Liam Phillips has said that his girlfriend Jess Varnish’s omission from the Great Britain cycling squad is “quite questionable.” The BMX rider, who will compete in the BMX World Championships in Medellin next week, does not accept that the decision not to renew her contract was a performance-based decision.
"I think it is quite questionable why Jess is no longer part of the GB cycling team," said Phillips in an interview with the BBC.
Speaking to The Telegraph, he said: “The lack of focus on performance during all this – it is indefensible in my view. Complete codswallop.”

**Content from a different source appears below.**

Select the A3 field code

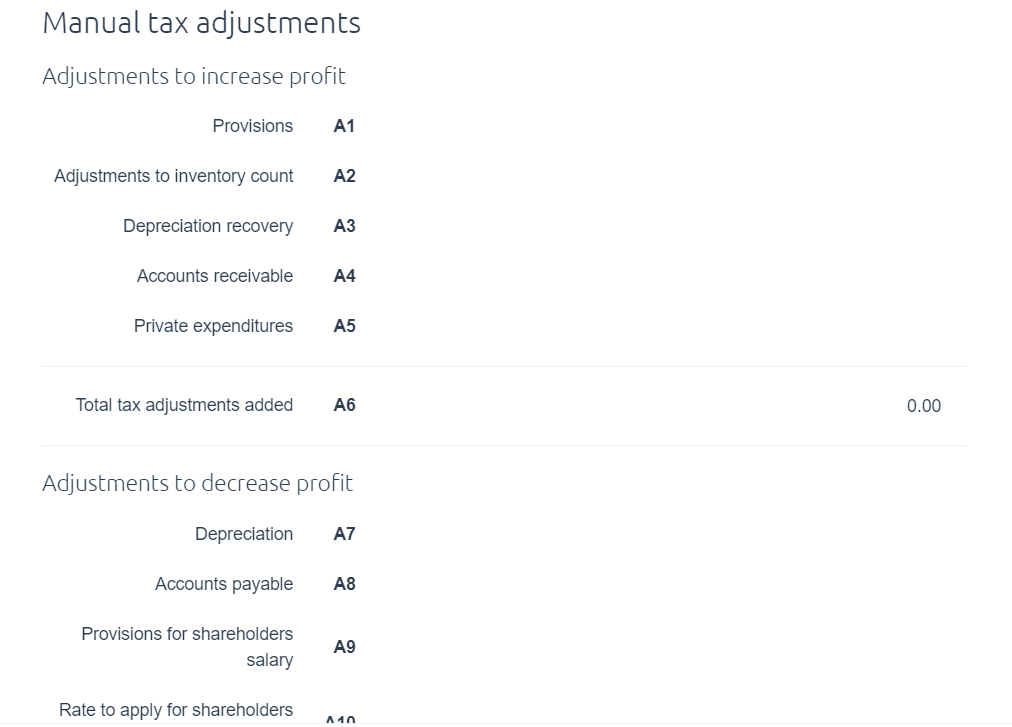(344, 226)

Despite losing her contract in April, Varnish has continued training in Australia and plans on meeting the new Performance Director at British Cycling, Andy Harrison, upon her return to the UK in the hope of making a case to win back her place.
Phillips admits her chances are slim: "While we are still hopeful, we're not stupid and we appreciate there is a selection document to follow. I'm just hopeful we will get through this investigation and everyone will have their say and things will become clearer post-Rio."
Varnish’s case is also hampered by the fact that the women’s team sprint failed to qualify for Rio. This means she would have to oust either Katy Marchant or Becky James for one of two individual women’s sprint spots.
Phillips also had something to say on the omission of British National Champion, Tre Whyte, for the BMX World Championships. While he said he understood why Whyte might not be selected, he questioned why he was not being allowed to self-fund a trip. Whyte did this for the same event in 2014 and won a bronze medal.
“As it stands we are still in with a shot of qualifying three guys for Rio,” said Phillips. “I was lucky enough to be sent to Beijing in 2008 solely for experience. Why not try and get three guys to Rio and then it gives us options? If Tre is medal-capable send him. If he’s not, send a junior for the experience. It’s bizarre.”
Describing Shane Sutton’s departure as “a massive weight lifted off everybody’s shoulders,” Phillips said he felt he himself should have had “more support and a little bit more respect from senior management" in recent times. He also claimed that the Australian failed to applaud him when he won a fourth successive UCI BMX Supercross World Cup in Manchester in April.
“That, for me, was the final straw. I went to see him in his office and said ‘it feels to me like you don’t want me or the programme to be successful’. He was like ‘how do you know I didn’t [applaud]?’ Well, my best friend of 20 years was stood right next to him.”